* _ACTIVITIES_:
[1] In the zoonotic diseases article, rewrite the paragraph beginning "Nepal has stepped up health surveillance" as a short bulleted list that keeps its main facts.
[2] Please state what share of emerging infectious diseases originate in animals, according to the zoonotic diseases article.

== PASSAGE ==

Is South Asia Becoming Zoonotic Diseases Hub?
Smithu Ghising/Dikshya Awasthi
Nepal has stepped up health surveillance following confirmed cases of the Nipah virus in India’s West Bengal, renewing concerns about the growing risk of zoonotic diseases in South Asia.
While Nipah virus infections remain rare, public health experts say the outbreak highlights a wider and increasingly frequent global trend, viruses spilling over from animals to humans as environmental and climate pressures intensify.
Nipah virus is a highly contagious zoonotic disease carried naturally by fruit bats.
Humans can contract the virus through contact with infected animals, contaminated food sources, or, in some cases, direct human-to-human transmission.
With a fatality rate that can exceed 40 percent, outbreaks often trigger swift public health alerts across the region.
Although Nepal has not reported any cases so far, health authorities note that infectious diseases do not recognize borders.
Shared ecosystems, open borders, and dense populations across South Asia mean regional outbreaks pose indirect risks to neighboring countries.
Why Are Animal-to-Human Viral Spillovers and Spillbacks Increasing?
For scientists, Nipah is not an isolated health event but part of a broader pattern of emerging infectious diseases.
South and Southeast Asia have witnessed multiple outbreaks in recent decades, including SARS, MERS, avian influenza, dengue, and other viral infections.
According to global health research, more than 70 percent of emerging infectious diseases originate in animals.
These spillovers occur most frequently in areas where human settlements overlap with wildlife habitats, allowing viruses to cross species barriers.
Health experts note that viral transmission is no longer a one-way process, with increasing evidence of spillback, where infections pass from humans back into animal populations.

===
== EXERCISE DATA ==

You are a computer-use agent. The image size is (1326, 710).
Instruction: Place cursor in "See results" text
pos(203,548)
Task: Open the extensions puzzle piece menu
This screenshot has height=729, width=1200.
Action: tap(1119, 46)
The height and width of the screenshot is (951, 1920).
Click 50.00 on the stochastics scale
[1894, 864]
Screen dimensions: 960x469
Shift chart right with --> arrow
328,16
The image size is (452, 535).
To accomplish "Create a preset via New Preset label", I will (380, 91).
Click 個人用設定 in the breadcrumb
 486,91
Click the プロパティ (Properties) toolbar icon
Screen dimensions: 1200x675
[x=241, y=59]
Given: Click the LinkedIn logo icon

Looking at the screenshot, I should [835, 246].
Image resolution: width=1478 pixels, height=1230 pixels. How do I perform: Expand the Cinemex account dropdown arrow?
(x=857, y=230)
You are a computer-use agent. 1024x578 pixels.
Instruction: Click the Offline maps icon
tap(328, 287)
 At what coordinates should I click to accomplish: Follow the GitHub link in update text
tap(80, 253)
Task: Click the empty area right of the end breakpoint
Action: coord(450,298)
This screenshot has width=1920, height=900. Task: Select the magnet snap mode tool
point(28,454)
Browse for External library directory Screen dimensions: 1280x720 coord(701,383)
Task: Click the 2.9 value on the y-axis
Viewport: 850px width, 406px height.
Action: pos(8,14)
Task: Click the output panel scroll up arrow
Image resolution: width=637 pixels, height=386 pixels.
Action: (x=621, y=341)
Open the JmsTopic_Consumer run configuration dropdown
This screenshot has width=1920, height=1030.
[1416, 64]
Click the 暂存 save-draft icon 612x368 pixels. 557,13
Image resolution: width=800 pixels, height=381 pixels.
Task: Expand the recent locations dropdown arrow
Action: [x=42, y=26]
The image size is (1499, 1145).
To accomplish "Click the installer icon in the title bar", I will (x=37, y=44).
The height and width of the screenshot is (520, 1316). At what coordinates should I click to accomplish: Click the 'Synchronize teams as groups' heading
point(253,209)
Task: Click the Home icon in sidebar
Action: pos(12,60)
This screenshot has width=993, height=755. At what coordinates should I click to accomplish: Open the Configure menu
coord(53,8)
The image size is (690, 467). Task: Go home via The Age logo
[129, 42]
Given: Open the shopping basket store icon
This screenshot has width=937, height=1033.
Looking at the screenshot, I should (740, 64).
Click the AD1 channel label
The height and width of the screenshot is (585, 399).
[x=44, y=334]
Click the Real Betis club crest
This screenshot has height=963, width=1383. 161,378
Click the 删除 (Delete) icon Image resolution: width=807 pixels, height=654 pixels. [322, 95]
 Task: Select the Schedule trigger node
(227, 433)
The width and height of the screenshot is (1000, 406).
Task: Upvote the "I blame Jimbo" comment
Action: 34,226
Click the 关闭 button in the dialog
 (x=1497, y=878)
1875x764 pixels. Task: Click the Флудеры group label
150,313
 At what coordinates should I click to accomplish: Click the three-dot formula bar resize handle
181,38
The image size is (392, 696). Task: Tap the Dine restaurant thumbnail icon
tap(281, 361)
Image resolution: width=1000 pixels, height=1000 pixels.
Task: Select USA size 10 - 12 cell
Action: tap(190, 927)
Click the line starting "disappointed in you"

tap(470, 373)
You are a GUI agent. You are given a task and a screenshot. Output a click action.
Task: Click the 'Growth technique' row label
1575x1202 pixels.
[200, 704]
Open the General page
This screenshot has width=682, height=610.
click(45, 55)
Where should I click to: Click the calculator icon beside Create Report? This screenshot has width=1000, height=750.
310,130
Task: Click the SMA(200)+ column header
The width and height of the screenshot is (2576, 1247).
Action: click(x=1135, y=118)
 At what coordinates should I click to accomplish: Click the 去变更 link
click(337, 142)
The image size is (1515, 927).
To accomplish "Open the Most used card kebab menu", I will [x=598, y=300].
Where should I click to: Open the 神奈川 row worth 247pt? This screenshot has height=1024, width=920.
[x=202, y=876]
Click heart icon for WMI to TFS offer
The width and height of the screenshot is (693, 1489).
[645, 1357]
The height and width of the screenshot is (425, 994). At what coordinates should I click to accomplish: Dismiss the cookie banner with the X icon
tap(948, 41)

===

* _SOLUTIONS TO THE EXERCISE_:
[1]
- Nepal has increased health surveillance.
- This follows confirmed Nipah virus cases in India's West Bengal.
- The cases have renewed concerns about the growing risk of zoonotic diseases in South Asia.

[2] More than 70 percent.